Population Growth

Let the population at any instant $t$ be $y$ . According to the question,
$\dfrac{dy}{dt} \propto y$ .
$\Rightarrow \dfrac{dy}{dt} = k y$ , [ where $k$ is the proportionality constant. ]
$\Rightarrow \dfrac{dy}y = k \, dt$ .

Integrating both sides, we get
$\ln y = kt + c$ , [ where $c$ is a constant to be determined ]

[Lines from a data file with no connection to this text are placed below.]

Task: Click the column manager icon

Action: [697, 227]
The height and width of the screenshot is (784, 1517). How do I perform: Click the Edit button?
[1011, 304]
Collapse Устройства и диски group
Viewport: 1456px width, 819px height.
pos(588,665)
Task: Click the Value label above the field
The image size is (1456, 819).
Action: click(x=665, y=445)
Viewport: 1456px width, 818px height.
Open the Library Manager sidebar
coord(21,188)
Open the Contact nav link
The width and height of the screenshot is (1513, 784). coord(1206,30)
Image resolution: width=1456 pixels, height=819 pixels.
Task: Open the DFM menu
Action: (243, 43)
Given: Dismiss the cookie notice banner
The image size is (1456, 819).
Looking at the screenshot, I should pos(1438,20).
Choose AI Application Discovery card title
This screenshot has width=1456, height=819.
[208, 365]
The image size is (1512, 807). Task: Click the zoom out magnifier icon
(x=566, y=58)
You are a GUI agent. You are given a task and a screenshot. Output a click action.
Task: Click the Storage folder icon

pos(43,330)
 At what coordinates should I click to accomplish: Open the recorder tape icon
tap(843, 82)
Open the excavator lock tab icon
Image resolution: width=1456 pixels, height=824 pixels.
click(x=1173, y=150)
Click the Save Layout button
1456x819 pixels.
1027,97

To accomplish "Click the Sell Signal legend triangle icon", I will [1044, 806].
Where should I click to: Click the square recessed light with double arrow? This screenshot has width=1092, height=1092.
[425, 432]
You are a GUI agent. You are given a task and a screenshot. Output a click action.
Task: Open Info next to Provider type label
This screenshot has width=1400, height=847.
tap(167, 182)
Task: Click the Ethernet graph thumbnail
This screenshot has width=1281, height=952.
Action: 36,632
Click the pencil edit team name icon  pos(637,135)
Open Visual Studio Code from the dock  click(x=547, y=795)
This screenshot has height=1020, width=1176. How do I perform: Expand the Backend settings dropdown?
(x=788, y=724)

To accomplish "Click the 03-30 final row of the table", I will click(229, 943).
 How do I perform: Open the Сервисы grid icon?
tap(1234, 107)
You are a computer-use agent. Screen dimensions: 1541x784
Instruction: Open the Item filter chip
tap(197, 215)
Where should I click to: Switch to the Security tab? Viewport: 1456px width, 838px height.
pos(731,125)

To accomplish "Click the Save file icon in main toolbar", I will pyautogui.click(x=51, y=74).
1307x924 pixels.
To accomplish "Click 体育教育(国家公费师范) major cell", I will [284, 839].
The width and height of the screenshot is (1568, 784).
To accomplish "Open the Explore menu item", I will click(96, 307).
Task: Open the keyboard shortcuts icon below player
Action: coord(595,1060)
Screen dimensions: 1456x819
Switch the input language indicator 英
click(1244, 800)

In the year 1999, $t = 0$ and $y =20000$ ,
therefore, $\ln(20000) = 0 + c$ .

In the year 2004, $t = 5$ and $y =25000$ ,
therefore, we get $\ln(25000) = 5k + c$ $\Rightarrow \ln(25000) = 5k + \ln(20000)$
$\Rightarrow k = \dfrac15 \ln \left( \dfrac54 \right)$ .

Now, in the year 2009, $t=10$ years.
$\ln y = 10 \cdot \dfrac15 \ln \left( \dfrac54 \right) + \ln(20000)$
$\Rightarrow \ln y = \ln \left(20000\cdot \dfrac54 \cdot \dfrac54\right)$ .
$\Rightarrow y = 20000 \cdot \dfrac54 \cdot \dfrac54$ .
$\Rightarrow y = 31250$ .

Hence, the population of the village in 2009 will be $\boxed{31250}$ .